(Pixel coordinate grounding data)
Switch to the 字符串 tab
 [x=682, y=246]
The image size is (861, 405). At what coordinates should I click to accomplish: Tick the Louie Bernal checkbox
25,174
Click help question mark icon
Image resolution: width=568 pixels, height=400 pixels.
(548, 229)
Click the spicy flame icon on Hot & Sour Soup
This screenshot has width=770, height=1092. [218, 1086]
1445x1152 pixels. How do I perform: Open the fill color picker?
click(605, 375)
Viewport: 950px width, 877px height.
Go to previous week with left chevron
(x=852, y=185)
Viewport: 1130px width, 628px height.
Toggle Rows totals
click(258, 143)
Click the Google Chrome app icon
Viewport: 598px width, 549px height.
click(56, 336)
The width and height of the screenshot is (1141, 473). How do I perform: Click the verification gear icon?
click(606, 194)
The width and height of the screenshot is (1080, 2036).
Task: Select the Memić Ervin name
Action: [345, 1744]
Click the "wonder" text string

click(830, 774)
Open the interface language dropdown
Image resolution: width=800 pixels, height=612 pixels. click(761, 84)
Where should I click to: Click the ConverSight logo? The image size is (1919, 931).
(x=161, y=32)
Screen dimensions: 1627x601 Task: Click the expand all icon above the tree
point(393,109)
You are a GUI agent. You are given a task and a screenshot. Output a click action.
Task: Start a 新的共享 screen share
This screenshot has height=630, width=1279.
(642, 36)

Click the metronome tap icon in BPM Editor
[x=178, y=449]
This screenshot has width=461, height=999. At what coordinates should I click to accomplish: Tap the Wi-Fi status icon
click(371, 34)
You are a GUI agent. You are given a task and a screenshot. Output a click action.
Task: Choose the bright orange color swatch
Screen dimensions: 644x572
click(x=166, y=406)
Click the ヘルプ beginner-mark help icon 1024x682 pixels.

• **Work to complete**: Repeat each entry above, matching every line exactly.

• **Exercise result**:
Switch to the 字符串 tab
 [x=682, y=246]
The image size is (861, 405). At what coordinates should I click to accomplish: Tick the Louie Bernal checkbox
25,174
Click help question mark icon
Image resolution: width=568 pixels, height=400 pixels.
(548, 229)
Click the spicy flame icon on Hot & Sour Soup
This screenshot has width=770, height=1092. [218, 1086]
1445x1152 pixels. How do I perform: Open the fill color picker?
click(605, 375)
Viewport: 950px width, 877px height.
Go to previous week with left chevron
(x=852, y=185)
Viewport: 1130px width, 628px height.
Toggle Rows totals
click(258, 143)
Click the Google Chrome app icon
Viewport: 598px width, 549px height.
click(56, 336)
The width and height of the screenshot is (1141, 473). How do I perform: Click the verification gear icon?
click(606, 194)
The width and height of the screenshot is (1080, 2036).
Task: Select the Memić Ervin name
Action: [345, 1744]
Click the "wonder" text string

click(830, 774)
Open the interface language dropdown
Image resolution: width=800 pixels, height=612 pixels. click(761, 84)
Where should I click to: Click the ConverSight logo? The image size is (1919, 931).
(x=161, y=32)
Screen dimensions: 1627x601 Task: Click the expand all icon above the tree
point(393,109)
You are a GUI agent. You are given a task and a screenshot. Output a click action.
Task: Start a 新的共享 screen share
This screenshot has height=630, width=1279.
(642, 36)

Click the metronome tap icon in BPM Editor
[x=178, y=449]
This screenshot has width=461, height=999. At what coordinates should I click to accomplish: Tap the Wi-Fi status icon
click(371, 34)
You are a GUI agent. You are given a task and a screenshot. Output a click action.
Task: Choose the bright orange color swatch
Screen dimensions: 644x572
click(x=166, y=406)
Click the ヘルプ beginner-mark help icon 1024x682 pixels.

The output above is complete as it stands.